Publicado Regulamento de Arbitragem e o Código de Ética e Deontologia Profissional dos Árbitros em Angola

Apesar da criação do Centro de Resolução Extrajudicial de Litígios através do Decreto Executivo n.º 230/14, de 27 de Junho, havia a necessidade de regulamentar o procedimento de arbitragem. Ademais, tendo em conta que nos termos da Lei da Arbitragem os árbitros devem, no exercício da sua função de composição de litígios, mostrar-se dignos da honra e responsabilidades inerentes obrigando-se a decidir com independência, imparcialidade, lealdade e boa-fé, bem como, contribuir para a garantia de um processo célere e justo, havia assim a necessidade de se estabelecer um conjunto de regras e princípios que devam pautar a sua actuação na arbitragem realizada no Centro de Resolução Extrajudicial de Litígios (CREL).

É neste contexto que é então publicado o Regulamento sobre os Procedimentos de Arbitragem e o Código de Ética e Deontologia Profissional dos Árbitros, ambos através do Decreto Executivo n.º 290/17, 11 de Maio.

A arbitragem constitui um mecanismo extrajudicial privilegiado não só pelos operadores privados como pelo próprio Estado para a solução dos eventuais conflitos sobre direitos patrimoniais, considerados disponíveis por lei, devido às enormes vantagens que lhe são reconhecidas, designadamente, a sua celeridade e flexibilidade, bem como a liberdade das partes no processo de escolha e nomeação de árbitros, aliados ao seu carácter sigiloso e propício à transacção.

A arbitragem, enquanto modo extrajudicial privado de resolução de litígios, traduz-se num complemento útil e necessário aos tribunais estatais pois concorre, em última instância, para maior eficácia, eficiência e dignificação do sistema geral de administração da justiça.

Qualquer litígio, público ou privado, interno ou internacional, que por lei seja susceptível de ser resolvido por meio de arbitragem pode ser submetido a Arbitragem no CREL nos termos do presente Regulamento.

É criado também um Procedimento Arbitral Provisório que se consubstancia na situação de que até à constituição do Tribunal Arbitral, e salvo expressa convenção em contrário, qualquer das partes pode requerer o decretamento de medida provisória urgente, por um árbitro de emergência, nomeado pelo Coordenador Administrativo do CREL.

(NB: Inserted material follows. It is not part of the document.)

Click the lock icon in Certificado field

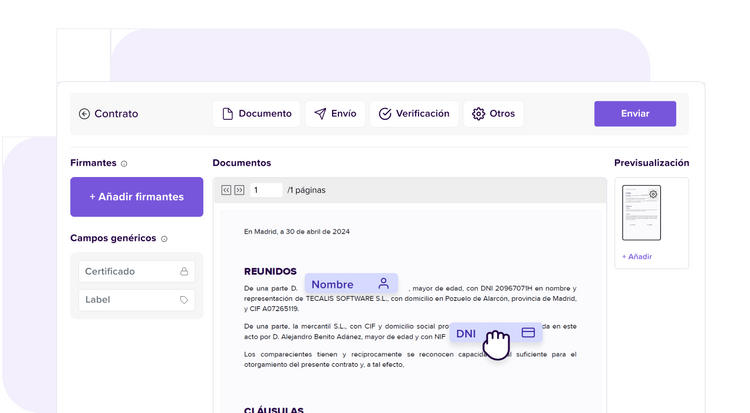point(184,271)
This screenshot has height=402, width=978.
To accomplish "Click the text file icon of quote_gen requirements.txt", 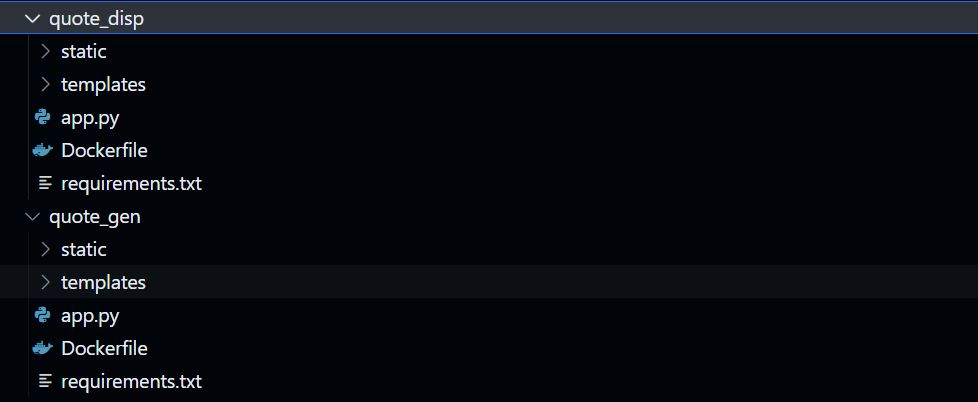I will (x=45, y=381).
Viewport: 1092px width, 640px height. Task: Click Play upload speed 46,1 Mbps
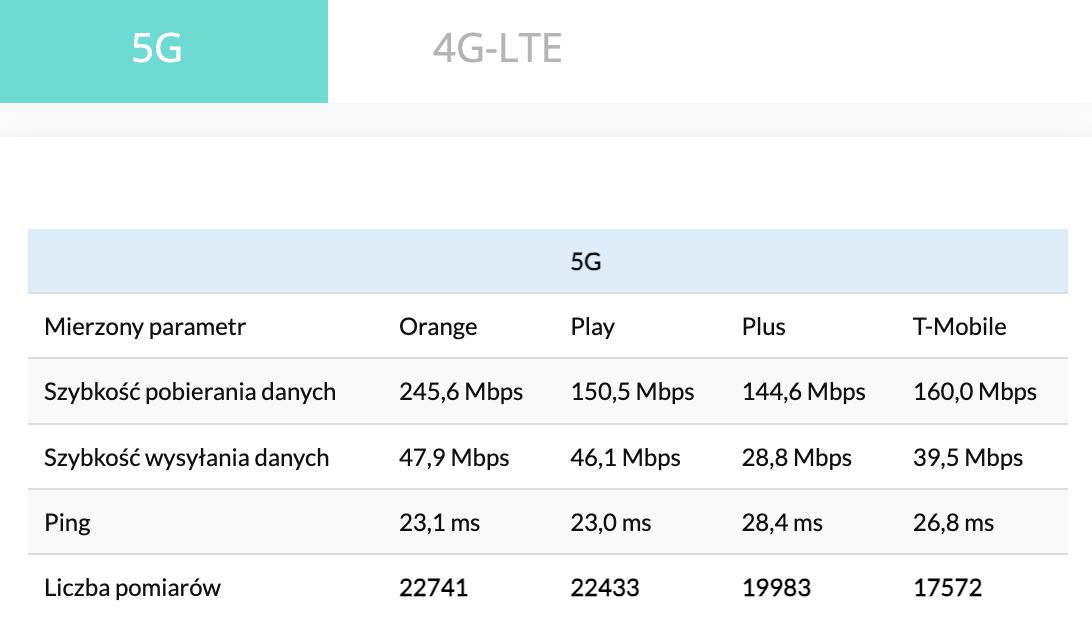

Fica igualmente regulada a composição do Tribunal Arbitral que pode ser constituído por árbitro único cuja designação é da competência do Coordenador Administrativo do CREL ou por número ímpar de árbitros, nomeadamente três, caso em que o demandante designa um árbitro no Requerimento de Arbitragem e o demandado designa um árbitro na Resposta, sendo o terceiro árbitro, que preside, escolhido pelo Coordenador Administrativo do CREL.

É também definida a tramitação do processo arbitral, que se quer célere e eficaz de forma a decidir o litígio da forma mais rápida possível.

Por fim foi também publicado o Código de Ética e Deontologia Profissional dos Árbitros.

A trave mestra dos seus deveres é que estes devem ser e permanecer independentes, imparciais e disponíveis. Os árbitros do CREL devem agir de boa-fé na busca da verdade, com probidade, transparência e rigor, devendo proporcionar às partes as garantias bastantes para assegurar a defesa dos seus direitos e interesses.

Com esta regulamentação fica definido o quadro da arbitragem em Angola, constituindo um excelente desenvolvimento para o sistema judicial e uma via alternativa aos tribunais judiciais, cuja grande vantagem será a de poder agilizar a decisão de litígios de forma mais célere e justa.